### Text shown
== == ==

I dont wanna be the only one who remembers him.
These pictures were taken over the years I had him. The last photo is from when i first took him home. His name was Tito, and he was once a little kitty hanging around my grandparents house and we decided to take him home since all the other strays would bully him. He ended up being my 5th birthday gift in a way. He was my baby for almost 11 years. I never imagined Id end up graduating without him. He was my soul cat. There would be times where hed be a little sick every now and then, but it didnt get bad until his last couple months of life. He kept losing appetite no matter how many times we switched his food or how many expensive, healthier brands we bought. We couldnt give him scraps because they had started to make him sick. His nose went from its cute little pink color to a sick yellow. One of his fangs fell out because our family was unaware that animals needed dental care too since we came from a third world country where it wouldve sounded ridiculous if you told us pets needed to brush their teeth too. He started to pee in random places and sometimes meow in pain when he did. We didn't even have the money to check what was wrong with him with whatever machines you use to check that. One day we just took him to the vet to see what was wrong and i came back that same day with nothing but an empty blanket full of his fur. The vet said there was a possibility of some sort of kidney disease but that maybe he couldve had a chance with treatment, but we couldnt afford to do that for him.
They asked me if I wanted to be in the room while they put him to sleep and i said no because my dad told me it would suck for my last memory of him to be that bad. I listened because i didnt know if i could bear seeing him slowly die in my arms, but i wish i wouldve sucked it up for him. He didnt deserve to be left alone in his last moments, surrounded by strangers. I didnt even choose to keep his ashes or any of his belongings because my parents thought Id keep torturing myself if i had anything of his other than pictures. They were probably right, but I still wish i wouldve kept at least his blanket if not his ashes. He looked so scared when i handed him over to the doctor, my poor baby. I feel sick to my stomach about my decision now. I regret it every single day. I hate myself for not being able to afford anything more expensive than the euthanasia, and for listening to my parents when they told me it was best for me to get rid of his things. Every now and then i still find a hair of his on my old clothes that I havent worn in a while. I just want someone out there to know he existed, and that he was mine.

== == ==

### Given information

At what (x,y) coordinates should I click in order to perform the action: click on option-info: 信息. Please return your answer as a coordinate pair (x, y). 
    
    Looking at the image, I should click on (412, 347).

== == ==

### Exercise set
a: Answer these questions using the post about Tito, giving each answer on its own line marked like its question:
(i) For how long was Tito the writer's baby?
(ii) What color did Tito's nose become?
(iii) What did the writer answer when asked about being in the room while Tito was put to sleep?
b: Translate this sentence from the post about Tito into Spanish: "He looked so scared when i handed him over to the doctor, my poor baby."

### Replies
a:
(i) Almost 11 years.
(ii) A sick yellow.
(iii) No.

b: Se veía tan asustado cuando se lo entregué al doctor, mi pobre bebé.